== Teks

Keluarga menjadi bagian kekerabatan atau keloampok kekerabatan. Sebuah kelompok kerabat adalah himpunan kerabat yang berinteraksi atas dasar struktur sosial bersama. Kekerabatan masuk ke dalam institusi keluarga, yang biasanya dibentuk oleh pernikahan. Pernikahan adalah suatu struktur sosial terlembagakan yang menyediakan kerangka abadi untuk mengatur perilaku seksual dan melahirkan anak.

 

Keluarga merupakan lembaga yang paling mendasar dari semua kelompok sosial. Dalam penyebarannya, keluarga juga bersifat universal, terjadi sejak dahulu kala. Keluarga merupakan sebuah kelompok sosial yang mendasar di masyarakat. Keluarga, selain bersifat fundamental, keberadaannya juga dipandang sebagai sumber moralitas yang diakui. Keluarga juga memiliki kekuatan untuk mengendalikan perilaku dan membudayakan sifat ‘hewani’ manusia.(Jacky, 2015)

 

HUBUNGAN ANTARA SUAMI DAN ISTRI

 

POLA I :

 

Dalam perkembangan sejarah, hubungan antara suami dan istri terutama pada kelas menengah mengalami perubahan besar. Menurut Burgess (1960), perubahan tersebut ditandai oleh perubahan dari pola hubungan yang bercorak institusional ke pola hubungan yang bercorak companionship. Perbedaan kedua pola tersebut dapat dilihat sebagai berikut :

 

Pola institusional :

 

Pola ini banyak ditemukan dalam masyarakat yang masih tradisional. Pola ini ditandai oleh adanya pola hubungan yang timpang antara suami dan istri. Pola ini didasarkan atas stereotipe gender yang membagi tugas dan peran antara suami dan istri. Suami dalam hal ini menjalankan tugasnya sebagai kepala rumah tangga dan pencari nafkah, sedangkan istri menjalankan perannya sebagai ibu rumah tangga dengan seperangkat tugas domestik seperti mengurus suami dan anak serta mengurus rumah tangga. Pola ini memiliki beberapa ciri sebagai berikut :

 

♦ bersifat otoriter, dengan lebih mengutamakan kepentingan suami terhadap istri.

 

♦ didasari oleh anggapan bahwa istri harus melayani suami. Pola ini memosisikan suami sebagai figur yang utama dalam memenuhi kebutuhan material. Adapun tugas istri adalah mendukung peran suami dalam menjalankan tugasnya.

====

• _Tugas Tertulis 1_
Dalam teks tentang keluarga, apa dasar pola institusional membagi tugas dan peran antara suami dan istri? Jelaskan dalam satu sampai tiga kalimat.
• _Tugas Tertulis 2_
Sambung teks tentang keluarga dan hubungan suami-istri, mulai setelah kalimat terakhirnya.

== Data

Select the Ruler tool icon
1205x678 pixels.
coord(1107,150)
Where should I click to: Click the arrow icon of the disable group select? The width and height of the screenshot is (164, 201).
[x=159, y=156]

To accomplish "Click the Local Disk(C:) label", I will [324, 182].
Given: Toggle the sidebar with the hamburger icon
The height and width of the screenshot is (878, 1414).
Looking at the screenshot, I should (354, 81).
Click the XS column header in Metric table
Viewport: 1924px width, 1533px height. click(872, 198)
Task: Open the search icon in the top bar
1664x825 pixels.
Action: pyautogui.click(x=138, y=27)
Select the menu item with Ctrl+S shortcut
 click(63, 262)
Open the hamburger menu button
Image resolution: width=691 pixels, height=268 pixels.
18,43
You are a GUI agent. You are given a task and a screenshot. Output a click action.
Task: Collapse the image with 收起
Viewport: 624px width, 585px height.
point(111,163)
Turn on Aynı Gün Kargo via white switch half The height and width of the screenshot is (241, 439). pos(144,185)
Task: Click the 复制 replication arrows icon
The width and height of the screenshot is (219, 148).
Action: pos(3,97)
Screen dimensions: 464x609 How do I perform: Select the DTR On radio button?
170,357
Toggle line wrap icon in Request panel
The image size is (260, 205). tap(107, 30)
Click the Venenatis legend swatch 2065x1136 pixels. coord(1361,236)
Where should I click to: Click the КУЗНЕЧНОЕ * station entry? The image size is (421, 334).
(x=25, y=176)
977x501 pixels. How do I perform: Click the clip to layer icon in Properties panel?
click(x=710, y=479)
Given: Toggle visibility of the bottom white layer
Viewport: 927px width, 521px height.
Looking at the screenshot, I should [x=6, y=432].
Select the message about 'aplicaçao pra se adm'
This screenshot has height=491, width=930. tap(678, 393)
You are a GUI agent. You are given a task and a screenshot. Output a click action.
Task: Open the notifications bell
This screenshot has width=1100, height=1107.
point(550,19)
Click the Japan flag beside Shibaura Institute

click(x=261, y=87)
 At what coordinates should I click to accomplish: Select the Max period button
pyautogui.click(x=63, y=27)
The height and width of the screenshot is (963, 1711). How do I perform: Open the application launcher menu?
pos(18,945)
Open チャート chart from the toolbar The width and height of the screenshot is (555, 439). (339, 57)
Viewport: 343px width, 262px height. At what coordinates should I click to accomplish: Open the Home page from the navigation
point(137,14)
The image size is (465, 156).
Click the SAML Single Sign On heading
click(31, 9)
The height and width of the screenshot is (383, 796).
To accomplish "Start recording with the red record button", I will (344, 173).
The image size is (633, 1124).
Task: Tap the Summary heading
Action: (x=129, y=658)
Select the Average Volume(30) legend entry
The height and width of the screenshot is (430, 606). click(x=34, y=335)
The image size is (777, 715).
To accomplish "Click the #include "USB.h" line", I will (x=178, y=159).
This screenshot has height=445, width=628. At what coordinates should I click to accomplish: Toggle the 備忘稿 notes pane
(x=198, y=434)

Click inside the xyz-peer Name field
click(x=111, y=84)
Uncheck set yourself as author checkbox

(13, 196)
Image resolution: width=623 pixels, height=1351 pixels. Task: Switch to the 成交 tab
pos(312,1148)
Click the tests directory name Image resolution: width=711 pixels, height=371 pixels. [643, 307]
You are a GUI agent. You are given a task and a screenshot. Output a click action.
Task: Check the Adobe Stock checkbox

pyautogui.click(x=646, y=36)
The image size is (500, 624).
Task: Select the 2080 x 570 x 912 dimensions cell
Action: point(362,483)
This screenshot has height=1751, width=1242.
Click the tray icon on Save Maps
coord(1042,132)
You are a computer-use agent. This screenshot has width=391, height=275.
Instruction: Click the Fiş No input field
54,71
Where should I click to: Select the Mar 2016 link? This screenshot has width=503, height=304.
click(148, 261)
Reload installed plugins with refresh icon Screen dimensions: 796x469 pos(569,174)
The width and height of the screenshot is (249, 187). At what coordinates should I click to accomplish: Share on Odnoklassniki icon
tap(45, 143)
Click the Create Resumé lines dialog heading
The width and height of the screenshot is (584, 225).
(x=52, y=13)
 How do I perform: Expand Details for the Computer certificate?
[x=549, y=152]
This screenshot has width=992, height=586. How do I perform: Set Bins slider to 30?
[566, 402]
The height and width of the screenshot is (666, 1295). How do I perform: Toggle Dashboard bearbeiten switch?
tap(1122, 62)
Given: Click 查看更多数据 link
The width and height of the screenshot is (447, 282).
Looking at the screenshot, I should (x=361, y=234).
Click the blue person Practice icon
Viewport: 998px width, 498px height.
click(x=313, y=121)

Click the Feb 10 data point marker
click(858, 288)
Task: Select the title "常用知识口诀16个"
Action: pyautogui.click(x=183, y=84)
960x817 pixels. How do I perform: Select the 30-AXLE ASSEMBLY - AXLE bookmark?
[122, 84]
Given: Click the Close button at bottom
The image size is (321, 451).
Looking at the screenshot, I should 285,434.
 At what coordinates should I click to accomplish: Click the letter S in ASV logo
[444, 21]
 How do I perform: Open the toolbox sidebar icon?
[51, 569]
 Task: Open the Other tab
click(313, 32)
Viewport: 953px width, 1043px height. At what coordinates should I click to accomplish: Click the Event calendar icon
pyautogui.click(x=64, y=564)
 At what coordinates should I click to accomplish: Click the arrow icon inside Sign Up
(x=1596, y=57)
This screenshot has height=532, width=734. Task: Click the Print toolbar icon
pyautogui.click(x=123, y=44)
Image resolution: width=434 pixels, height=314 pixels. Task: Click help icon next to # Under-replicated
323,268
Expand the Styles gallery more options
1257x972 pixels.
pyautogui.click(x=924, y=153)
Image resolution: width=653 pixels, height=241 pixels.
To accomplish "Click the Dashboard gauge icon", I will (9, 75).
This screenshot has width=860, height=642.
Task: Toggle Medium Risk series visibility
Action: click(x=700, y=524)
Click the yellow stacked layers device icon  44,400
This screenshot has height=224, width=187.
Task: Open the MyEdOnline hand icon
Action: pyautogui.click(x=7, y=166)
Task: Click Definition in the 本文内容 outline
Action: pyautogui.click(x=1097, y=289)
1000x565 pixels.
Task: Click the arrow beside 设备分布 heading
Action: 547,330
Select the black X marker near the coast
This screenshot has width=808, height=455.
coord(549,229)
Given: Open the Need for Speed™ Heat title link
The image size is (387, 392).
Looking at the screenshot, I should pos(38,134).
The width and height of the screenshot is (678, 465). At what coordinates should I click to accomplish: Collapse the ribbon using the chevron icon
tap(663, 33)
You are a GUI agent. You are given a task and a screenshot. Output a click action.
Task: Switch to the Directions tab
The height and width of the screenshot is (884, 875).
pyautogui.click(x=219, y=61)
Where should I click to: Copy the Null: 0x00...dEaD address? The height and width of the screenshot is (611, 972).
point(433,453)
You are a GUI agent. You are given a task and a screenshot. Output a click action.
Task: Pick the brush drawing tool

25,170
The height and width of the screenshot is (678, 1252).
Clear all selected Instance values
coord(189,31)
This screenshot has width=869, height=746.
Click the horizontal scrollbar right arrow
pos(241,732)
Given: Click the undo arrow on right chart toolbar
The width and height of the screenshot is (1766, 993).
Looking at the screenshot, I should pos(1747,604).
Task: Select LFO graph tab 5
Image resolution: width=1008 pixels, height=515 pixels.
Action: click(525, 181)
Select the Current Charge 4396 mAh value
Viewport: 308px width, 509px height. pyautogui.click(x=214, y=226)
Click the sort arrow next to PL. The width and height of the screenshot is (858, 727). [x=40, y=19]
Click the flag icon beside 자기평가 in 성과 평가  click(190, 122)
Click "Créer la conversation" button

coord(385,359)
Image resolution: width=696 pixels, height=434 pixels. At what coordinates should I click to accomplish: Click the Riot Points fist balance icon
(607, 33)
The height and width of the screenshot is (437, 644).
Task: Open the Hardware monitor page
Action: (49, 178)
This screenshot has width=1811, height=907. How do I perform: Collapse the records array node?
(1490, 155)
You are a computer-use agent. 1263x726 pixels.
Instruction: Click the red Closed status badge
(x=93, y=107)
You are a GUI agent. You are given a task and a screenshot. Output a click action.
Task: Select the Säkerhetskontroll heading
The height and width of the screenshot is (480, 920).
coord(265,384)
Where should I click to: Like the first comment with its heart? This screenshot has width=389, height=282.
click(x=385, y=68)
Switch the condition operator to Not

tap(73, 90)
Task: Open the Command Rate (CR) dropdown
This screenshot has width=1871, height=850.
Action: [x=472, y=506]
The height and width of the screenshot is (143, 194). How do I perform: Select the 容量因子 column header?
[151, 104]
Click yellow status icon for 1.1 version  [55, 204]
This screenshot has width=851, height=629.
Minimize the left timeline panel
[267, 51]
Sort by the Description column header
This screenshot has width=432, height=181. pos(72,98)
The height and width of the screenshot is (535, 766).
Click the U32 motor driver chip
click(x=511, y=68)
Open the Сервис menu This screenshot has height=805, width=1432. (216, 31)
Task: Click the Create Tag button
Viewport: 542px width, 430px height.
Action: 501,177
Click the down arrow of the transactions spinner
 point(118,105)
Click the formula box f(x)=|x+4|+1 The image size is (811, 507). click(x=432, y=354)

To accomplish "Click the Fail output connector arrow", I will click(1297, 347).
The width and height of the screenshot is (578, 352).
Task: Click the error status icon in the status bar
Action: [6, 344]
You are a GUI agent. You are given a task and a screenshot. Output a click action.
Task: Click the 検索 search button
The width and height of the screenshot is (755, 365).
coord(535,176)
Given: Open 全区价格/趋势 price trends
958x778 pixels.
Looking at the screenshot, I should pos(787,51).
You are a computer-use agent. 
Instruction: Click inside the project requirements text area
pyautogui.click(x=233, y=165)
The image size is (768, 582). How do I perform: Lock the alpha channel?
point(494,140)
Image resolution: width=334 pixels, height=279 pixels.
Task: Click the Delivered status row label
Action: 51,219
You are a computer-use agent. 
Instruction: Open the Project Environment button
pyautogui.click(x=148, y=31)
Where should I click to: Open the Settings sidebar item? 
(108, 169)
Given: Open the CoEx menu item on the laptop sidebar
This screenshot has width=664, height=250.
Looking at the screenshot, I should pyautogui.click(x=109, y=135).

====

• _Jawaban Benar 1_
Pola institusional didasarkan atas stereotipe gender yang membagi tugas dan peran antara suami dan istri. Karena itu, suami bertugas sebagai kepala rumah tangga dan pencari nafkah. Istri berperan sebagai ibu rumah tangga dengan tugas domestik seperti mengurus suami, anak, dan rumah tangga.

• _Jawaban Benar 2_
 

♦ ditentukan oleh faktor-faktor di luar keluarga seperti adat, norma, dan hukum

 

Pola Companionship

 

Berbeda dengan pola instituion, pola Companionship banyak terdapat dalam masyarakat yang sudah modern. Dalam pola ini patriarki telah ditinggalkan sehingga pola hubungan antara suami dan istri berjalan relatif setara. Suami tidak lagi memosisikan dirinya sebagai pemimpin yang harus ditaati, akan tatapi kedua pasangan suami dan istri mengembangkan hubungan kemitraan yang sederajat.

 

♦ dianggap sebagai pola demokratis

 

♦ merupakan kontrak antara dua orang untuk saling membahagiakan

 

♦ merupakan hubungan antara suami dan istri diikat berdasarkan kesepakatan bersama diantara kedua pasangan

 

POLA II :

 

Owner Property :

 

♦ dalam pola ini, istri dianggap bukan sebagai pribadi yang otonom, akan tetapi sebagai perpanjangan suami belaka. Seorang istri haruslah menjadi bagian dari kepentingan, kebutuhan, ambisis dan cita-cita sang suami.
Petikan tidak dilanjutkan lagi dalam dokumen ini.